Kardinaal Martini sj: “Ik voel de dood als nabij”

vr 01 jun 2012 Jezuïeten / Spiritualiteit /
Kardinaal Martini sj: "Ik voel de dood als nabij"

Carlo Maria Martini sj spreekt over zijn naderende dood

Carlo Maria Martini sj spreekt over zijn naderende dood

De emeritus aartsbisschop van Milaan, Carlo Maria Martini sj, 81 jaar oud en lijdend aan de ziekte van Parkinson, spreekt nalv de voorstelling van zijn geschriften over Paulus VI, over zijn naderende dood.

“Ziet u, ik denk na in de context van een aanstaande dood. Thans ben ik al aan de laatste wachtzaal aangekomen, of de voorlaatste…” Kardinaal Carlo Maria Martini sj spreekt met een zwakke stem maar glimlacht, “het was een daad van durf om een oude man uit te nodigen, die niet langer weet of hij zijn gedachten goed kan uitdrukken of op zijn benen zal blijven staan”. In het auditorium van de jezuïetenresidentie van San Fedele hoort men geen vlieg, de aanwezigen kijken met heldere ogen en de emeritus aartsbisschop stapt sereen. Hij is aangekomen steunend op een stok maar zijn blik en gedachten wankelen niet.

De zaal is vol voor de voorstelling van het boek “Paulus VI, geestelijk man”, een verzameling geschriften van Martini uitgegeven door de theoloog Marco Vergottini ( Istituto Paolo VI-Studium). Velen zijn buiten moeten blijven: de verwachtingen zijn even groot als de ontroering over de “terugkeer” van de kardinaal-bijbelgeleerde in Milaan, ook al is “padre Carlo” reeds enkele maanden geleden teruggekeerd uit Jerusalem en verblijft hij thans in het jezuïetenhuis te Gallarate. “Jullie talrijke blijken van goedheid, liefde en luister¬bereidheid, hebben mij gevormd als persoon en nu aan het einde van mijn leven, voel ik dat ik veel te danken heb aan jullie”. Hij glimlacht naar de gelovigen, alsof het een afscheid was. De tachtig jaar, Parkinson. En het thema van de dood, dat Martini in het boek met een uitdrukking van Dante “il duro calle – de harde weg” noemt.
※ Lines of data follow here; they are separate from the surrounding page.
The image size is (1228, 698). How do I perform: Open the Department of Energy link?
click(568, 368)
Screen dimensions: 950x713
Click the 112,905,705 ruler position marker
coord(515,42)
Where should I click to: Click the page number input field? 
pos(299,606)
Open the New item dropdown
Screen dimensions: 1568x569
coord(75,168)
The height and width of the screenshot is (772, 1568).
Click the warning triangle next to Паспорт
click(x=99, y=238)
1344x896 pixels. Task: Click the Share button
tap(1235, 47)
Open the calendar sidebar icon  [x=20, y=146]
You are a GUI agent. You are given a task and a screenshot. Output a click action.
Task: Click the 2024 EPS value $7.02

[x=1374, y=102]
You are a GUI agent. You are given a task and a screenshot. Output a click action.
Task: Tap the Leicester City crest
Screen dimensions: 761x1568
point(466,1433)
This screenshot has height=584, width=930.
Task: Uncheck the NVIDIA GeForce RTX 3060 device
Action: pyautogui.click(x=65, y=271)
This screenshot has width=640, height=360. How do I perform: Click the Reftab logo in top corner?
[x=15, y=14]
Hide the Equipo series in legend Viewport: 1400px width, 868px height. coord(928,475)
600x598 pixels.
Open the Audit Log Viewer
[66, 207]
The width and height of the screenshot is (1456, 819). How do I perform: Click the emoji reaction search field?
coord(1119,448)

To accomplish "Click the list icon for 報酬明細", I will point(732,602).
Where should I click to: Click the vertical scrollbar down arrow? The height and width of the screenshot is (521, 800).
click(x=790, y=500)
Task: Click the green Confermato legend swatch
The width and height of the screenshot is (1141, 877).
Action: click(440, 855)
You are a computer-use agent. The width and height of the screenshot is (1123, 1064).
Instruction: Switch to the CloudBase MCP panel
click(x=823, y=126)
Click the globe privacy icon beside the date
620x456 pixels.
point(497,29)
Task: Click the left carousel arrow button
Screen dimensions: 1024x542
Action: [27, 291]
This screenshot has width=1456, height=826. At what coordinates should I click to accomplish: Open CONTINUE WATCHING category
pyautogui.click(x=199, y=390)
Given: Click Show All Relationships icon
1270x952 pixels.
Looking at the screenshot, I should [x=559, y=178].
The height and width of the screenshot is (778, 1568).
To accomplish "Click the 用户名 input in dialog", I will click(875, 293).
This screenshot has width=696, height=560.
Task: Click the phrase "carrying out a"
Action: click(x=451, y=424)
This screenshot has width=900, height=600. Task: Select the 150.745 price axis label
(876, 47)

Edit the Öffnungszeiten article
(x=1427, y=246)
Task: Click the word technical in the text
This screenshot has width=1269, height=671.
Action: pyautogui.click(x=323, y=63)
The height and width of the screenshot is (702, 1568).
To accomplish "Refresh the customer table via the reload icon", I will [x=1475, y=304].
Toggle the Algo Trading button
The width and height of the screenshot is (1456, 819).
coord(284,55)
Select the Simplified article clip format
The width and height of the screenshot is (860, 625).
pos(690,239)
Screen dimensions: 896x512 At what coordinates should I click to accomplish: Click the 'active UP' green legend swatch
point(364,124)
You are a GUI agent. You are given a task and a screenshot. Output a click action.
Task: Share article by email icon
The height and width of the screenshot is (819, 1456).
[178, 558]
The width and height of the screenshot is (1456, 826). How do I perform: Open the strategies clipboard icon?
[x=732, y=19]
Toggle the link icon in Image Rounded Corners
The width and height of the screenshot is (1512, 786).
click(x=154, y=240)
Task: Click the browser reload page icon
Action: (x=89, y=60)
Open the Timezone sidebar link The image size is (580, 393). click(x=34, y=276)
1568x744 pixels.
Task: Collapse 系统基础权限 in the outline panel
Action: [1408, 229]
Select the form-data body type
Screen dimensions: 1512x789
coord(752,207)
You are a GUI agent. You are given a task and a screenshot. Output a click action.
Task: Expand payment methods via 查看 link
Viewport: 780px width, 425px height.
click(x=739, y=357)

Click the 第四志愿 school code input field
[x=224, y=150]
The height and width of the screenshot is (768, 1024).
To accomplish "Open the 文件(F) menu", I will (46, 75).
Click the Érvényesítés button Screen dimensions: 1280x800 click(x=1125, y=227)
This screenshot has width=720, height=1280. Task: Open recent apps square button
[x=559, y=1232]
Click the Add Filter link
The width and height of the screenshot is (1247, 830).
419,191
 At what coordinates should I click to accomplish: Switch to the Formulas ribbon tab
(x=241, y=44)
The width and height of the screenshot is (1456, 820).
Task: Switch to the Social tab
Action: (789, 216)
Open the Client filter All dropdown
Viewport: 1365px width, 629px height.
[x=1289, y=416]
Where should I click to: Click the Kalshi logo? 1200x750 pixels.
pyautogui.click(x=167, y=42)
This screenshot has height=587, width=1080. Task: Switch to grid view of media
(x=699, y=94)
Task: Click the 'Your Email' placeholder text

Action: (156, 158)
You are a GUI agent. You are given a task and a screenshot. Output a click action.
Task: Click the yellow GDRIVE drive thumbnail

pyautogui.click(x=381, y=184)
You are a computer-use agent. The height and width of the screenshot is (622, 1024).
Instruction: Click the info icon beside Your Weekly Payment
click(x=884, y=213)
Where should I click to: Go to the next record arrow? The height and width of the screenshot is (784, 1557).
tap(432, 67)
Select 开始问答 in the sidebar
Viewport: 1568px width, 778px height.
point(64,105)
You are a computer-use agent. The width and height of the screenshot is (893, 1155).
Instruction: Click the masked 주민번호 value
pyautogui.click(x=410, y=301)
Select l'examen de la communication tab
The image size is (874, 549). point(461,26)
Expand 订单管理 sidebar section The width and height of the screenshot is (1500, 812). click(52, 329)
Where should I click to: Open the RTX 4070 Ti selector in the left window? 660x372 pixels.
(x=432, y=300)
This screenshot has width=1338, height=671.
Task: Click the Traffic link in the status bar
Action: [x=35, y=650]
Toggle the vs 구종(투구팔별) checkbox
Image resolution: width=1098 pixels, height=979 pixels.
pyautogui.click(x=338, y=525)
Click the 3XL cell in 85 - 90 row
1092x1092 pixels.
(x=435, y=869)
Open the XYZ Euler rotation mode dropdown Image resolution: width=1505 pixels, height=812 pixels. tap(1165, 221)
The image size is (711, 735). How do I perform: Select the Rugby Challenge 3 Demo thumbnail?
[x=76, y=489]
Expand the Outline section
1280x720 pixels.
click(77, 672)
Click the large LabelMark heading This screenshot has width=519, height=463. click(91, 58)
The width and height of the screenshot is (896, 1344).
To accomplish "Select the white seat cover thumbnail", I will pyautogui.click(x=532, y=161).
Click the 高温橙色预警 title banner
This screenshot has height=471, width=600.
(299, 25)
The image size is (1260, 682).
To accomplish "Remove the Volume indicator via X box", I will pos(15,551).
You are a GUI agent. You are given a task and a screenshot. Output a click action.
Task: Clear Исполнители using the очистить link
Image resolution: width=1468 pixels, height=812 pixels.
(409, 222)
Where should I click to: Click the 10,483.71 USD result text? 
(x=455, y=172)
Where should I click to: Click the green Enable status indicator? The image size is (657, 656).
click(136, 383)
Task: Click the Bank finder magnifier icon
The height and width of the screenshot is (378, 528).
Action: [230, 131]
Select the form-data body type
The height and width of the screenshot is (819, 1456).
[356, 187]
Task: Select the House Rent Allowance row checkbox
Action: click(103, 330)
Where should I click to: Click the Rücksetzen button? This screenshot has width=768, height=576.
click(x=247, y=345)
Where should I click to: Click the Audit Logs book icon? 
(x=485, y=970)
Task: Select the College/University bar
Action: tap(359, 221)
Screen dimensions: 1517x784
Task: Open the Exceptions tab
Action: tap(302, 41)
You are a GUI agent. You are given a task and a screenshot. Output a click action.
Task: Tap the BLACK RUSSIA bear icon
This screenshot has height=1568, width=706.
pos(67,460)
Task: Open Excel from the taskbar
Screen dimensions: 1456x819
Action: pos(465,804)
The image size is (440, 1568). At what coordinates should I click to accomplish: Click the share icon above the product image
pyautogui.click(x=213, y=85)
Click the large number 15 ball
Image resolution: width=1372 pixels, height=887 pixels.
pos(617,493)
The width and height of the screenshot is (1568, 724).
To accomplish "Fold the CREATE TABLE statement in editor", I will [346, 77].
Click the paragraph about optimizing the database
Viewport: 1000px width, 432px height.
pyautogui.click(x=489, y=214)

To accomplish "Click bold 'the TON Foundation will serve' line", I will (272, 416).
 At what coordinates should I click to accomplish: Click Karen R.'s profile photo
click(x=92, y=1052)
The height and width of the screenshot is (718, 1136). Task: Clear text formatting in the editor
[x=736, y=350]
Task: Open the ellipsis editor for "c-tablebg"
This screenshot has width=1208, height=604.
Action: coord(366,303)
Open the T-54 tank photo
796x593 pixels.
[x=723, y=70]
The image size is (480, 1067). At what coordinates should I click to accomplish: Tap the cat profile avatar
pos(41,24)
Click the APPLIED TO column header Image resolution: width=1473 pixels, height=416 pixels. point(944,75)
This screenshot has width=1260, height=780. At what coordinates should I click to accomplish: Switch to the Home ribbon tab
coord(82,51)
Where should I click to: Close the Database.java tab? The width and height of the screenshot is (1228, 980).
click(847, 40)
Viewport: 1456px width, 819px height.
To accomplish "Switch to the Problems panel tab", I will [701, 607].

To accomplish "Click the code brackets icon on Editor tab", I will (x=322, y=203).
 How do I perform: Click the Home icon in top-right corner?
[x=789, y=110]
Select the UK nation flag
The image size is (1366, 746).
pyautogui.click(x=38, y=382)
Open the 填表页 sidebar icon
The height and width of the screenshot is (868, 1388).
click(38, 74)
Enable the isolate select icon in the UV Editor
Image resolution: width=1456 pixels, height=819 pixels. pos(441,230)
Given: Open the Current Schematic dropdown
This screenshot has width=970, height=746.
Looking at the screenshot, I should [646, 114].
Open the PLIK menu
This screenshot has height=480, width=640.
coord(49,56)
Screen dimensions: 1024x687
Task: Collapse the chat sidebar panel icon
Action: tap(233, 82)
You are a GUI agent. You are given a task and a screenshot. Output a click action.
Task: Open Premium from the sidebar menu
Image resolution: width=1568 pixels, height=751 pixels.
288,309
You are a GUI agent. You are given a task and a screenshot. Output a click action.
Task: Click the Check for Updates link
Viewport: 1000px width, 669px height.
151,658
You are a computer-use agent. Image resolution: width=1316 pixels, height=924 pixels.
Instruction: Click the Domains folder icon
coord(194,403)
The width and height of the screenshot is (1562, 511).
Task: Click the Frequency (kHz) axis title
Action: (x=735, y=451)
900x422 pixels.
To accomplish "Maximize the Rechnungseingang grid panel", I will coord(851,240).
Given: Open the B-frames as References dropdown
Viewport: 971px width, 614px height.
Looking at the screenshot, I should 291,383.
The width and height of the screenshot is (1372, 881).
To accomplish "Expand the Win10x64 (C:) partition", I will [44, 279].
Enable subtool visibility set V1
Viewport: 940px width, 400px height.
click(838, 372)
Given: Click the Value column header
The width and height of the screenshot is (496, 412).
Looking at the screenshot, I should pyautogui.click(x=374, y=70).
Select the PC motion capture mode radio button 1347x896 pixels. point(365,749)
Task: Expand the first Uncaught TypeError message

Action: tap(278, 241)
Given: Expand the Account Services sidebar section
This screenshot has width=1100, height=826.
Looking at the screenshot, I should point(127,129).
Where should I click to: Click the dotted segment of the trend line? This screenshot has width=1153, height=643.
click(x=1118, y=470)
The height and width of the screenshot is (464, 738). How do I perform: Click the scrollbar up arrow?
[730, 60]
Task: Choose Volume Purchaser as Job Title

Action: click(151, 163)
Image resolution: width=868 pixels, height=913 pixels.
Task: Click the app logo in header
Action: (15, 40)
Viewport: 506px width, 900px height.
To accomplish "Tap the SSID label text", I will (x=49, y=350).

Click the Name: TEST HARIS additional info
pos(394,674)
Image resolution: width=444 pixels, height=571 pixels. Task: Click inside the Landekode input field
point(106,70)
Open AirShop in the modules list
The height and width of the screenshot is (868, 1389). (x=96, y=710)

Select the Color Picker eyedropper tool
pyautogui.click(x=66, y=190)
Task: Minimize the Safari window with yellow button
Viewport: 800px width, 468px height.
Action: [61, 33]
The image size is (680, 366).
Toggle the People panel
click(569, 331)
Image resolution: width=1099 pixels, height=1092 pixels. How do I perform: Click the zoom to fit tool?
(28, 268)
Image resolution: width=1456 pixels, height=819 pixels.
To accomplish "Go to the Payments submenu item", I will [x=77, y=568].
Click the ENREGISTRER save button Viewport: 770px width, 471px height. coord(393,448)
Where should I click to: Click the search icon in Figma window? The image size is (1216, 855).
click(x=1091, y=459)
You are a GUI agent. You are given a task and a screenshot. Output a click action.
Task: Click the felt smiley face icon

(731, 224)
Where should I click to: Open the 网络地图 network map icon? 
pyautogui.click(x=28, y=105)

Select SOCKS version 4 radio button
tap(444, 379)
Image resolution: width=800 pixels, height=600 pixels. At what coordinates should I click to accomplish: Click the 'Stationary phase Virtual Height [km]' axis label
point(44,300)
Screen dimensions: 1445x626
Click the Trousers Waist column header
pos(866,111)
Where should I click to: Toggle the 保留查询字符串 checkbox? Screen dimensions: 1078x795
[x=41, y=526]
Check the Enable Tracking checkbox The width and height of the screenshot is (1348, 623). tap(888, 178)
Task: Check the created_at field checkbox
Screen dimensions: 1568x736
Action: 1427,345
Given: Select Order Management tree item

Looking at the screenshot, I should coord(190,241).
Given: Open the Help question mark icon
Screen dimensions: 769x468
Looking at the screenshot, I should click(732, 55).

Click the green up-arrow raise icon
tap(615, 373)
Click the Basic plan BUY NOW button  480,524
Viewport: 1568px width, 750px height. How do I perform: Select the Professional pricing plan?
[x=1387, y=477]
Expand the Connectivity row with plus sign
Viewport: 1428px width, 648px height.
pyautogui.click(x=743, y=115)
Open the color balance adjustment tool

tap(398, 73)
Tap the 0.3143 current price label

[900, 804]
Als de acteur Ugo Pagliai de “gedachte aan de dood” van Paulus VI leest: “…bij het einde zou ik gaarne in het licht zijn…”, luistert de aartsbisschop met het aangezicht in de geopende handen. “Ik zou het niet zo schrijven. Het is te mooi, wonderbaar, lyrisch”, verklaart Martini. “Zoals ik in het boek opmerkte, vermoed ik dat Montini de tekst jaren eerder had geschreven, toen hij de dood wel als een dreiging voelde maar nog niet als nabij”.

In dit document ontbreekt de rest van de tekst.